WORK INSTRUCTIONS:
What follows is a block of records; restate each one word for word.

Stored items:
= = = = =

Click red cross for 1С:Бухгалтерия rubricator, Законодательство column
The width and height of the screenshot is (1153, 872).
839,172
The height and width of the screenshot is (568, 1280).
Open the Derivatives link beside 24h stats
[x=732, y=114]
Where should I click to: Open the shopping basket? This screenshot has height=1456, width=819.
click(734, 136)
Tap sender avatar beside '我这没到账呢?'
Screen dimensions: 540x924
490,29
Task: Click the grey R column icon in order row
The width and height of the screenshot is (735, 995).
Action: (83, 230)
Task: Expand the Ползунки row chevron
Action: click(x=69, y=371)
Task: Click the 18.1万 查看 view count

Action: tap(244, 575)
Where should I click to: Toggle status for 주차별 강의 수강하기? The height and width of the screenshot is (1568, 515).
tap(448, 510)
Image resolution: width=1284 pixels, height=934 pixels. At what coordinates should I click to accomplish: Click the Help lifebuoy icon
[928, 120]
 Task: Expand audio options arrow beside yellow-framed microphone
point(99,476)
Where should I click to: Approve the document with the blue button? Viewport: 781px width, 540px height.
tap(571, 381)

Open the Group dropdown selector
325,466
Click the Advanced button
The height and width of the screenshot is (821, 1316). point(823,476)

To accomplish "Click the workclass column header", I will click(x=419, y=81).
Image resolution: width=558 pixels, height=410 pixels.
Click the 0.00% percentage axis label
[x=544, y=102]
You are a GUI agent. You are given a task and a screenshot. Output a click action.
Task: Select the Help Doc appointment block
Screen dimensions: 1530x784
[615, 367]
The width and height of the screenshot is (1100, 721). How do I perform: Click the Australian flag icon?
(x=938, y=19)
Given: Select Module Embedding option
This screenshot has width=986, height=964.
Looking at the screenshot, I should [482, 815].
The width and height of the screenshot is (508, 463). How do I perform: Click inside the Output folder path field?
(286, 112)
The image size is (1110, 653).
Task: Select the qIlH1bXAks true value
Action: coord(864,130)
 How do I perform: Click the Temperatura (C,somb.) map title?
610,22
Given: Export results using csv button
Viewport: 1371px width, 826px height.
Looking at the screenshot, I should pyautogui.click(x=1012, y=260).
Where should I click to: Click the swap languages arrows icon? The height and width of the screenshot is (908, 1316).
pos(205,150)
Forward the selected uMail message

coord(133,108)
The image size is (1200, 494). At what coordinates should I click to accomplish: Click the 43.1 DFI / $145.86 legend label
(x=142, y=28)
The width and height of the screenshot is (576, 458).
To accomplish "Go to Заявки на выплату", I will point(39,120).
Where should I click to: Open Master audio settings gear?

= = = = =

RESULT FOR THIS TASK:
Click red cross for 1С:Бухгалтерия rubricator, Законодательство column
The width and height of the screenshot is (1153, 872).
839,172
The height and width of the screenshot is (568, 1280).
Open the Derivatives link beside 24h stats
[x=732, y=114]
Where should I click to: Open the shopping basket? This screenshot has height=1456, width=819.
click(734, 136)
Tap sender avatar beside '我这没到账呢?'
Screen dimensions: 540x924
490,29
Task: Click the grey R column icon in order row
The width and height of the screenshot is (735, 995).
Action: (83, 230)
Task: Expand the Ползунки row chevron
Action: click(x=69, y=371)
Task: Click the 18.1万 查看 view count

Action: tap(244, 575)
Where should I click to: Toggle status for 주차별 강의 수강하기? The height and width of the screenshot is (1568, 515).
tap(448, 510)
Image resolution: width=1284 pixels, height=934 pixels. At what coordinates should I click to accomplish: Click the Help lifebuoy icon
[928, 120]
 Task: Expand audio options arrow beside yellow-framed microphone
point(99,476)
Where should I click to: Approve the document with the blue button? Viewport: 781px width, 540px height.
tap(571, 381)

Open the Group dropdown selector
325,466
Click the Advanced button
The height and width of the screenshot is (821, 1316). point(823,476)

To accomplish "Click the workclass column header", I will click(x=419, y=81).
Image resolution: width=558 pixels, height=410 pixels.
Click the 0.00% percentage axis label
[x=544, y=102]
You are a GUI agent. You are given a task and a screenshot. Output a click action.
Task: Select the Help Doc appointment block
Screen dimensions: 1530x784
[615, 367]
The width and height of the screenshot is (1100, 721). How do I perform: Click the Australian flag icon?
(x=938, y=19)
Given: Select Module Embedding option
This screenshot has width=986, height=964.
Looking at the screenshot, I should [482, 815].
The width and height of the screenshot is (508, 463). How do I perform: Click inside the Output folder path field?
(286, 112)
The image size is (1110, 653).
Task: Select the qIlH1bXAks true value
Action: coord(864,130)
 How do I perform: Click the Temperatura (C,somb.) map title?
610,22
Given: Export results using csv button
Viewport: 1371px width, 826px height.
Looking at the screenshot, I should pyautogui.click(x=1012, y=260).
Where should I click to: Click the swap languages arrows icon? The height and width of the screenshot is (908, 1316).
pos(205,150)
Forward the selected uMail message

coord(133,108)
The image size is (1200, 494). At what coordinates should I click to accomplish: Click the 43.1 DFI / $145.86 legend label
(x=142, y=28)
The width and height of the screenshot is (576, 458).
To accomplish "Go to Заявки на выплату", I will point(39,120).
Where should I click to: Open Master audio settings gear?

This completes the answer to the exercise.